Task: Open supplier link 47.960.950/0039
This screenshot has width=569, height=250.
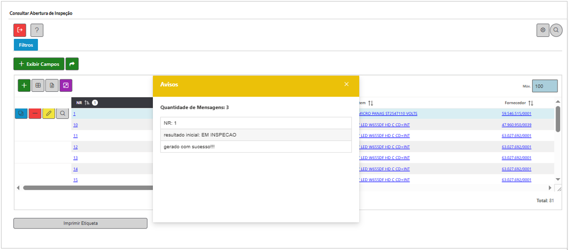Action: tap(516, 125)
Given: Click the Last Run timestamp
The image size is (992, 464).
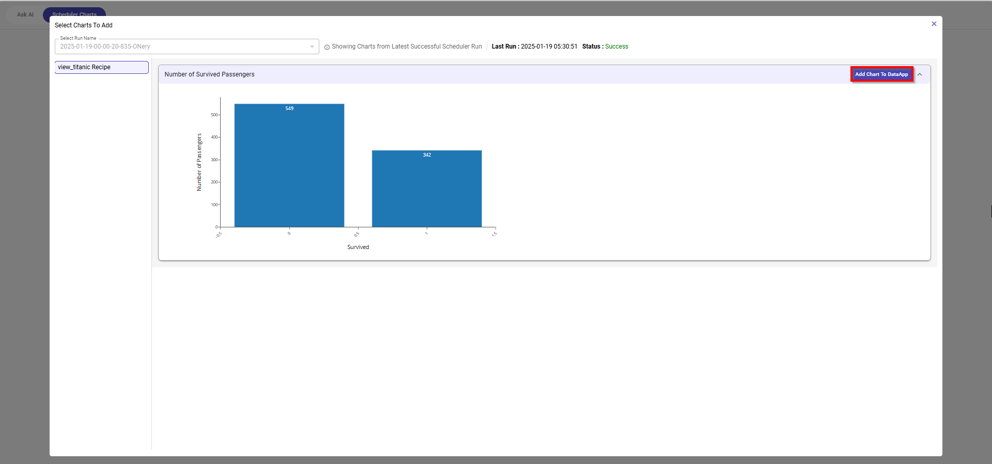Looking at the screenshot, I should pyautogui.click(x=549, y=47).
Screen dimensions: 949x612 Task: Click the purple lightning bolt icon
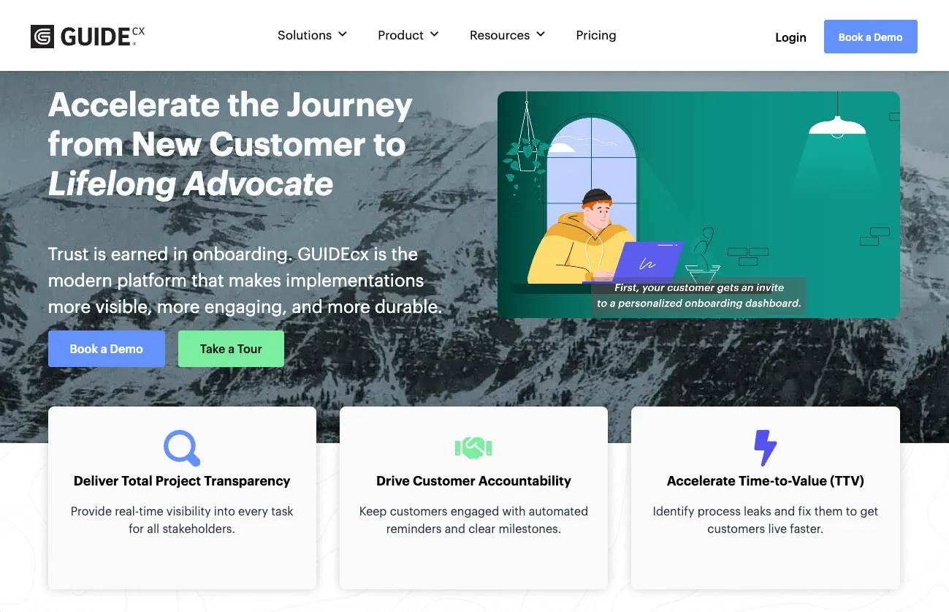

*****

■ **TO DO**
Restate, word for word, each line from the one with "The image size is (992, 464)." to the end of the entries, both included, and keep every picture out.

■ **RESULT**
The image size is (992, 464).
Looking at the screenshot, I should pyautogui.click(x=549, y=47).
Screen dimensions: 949x612 Task: Click the purple lightning bolt icon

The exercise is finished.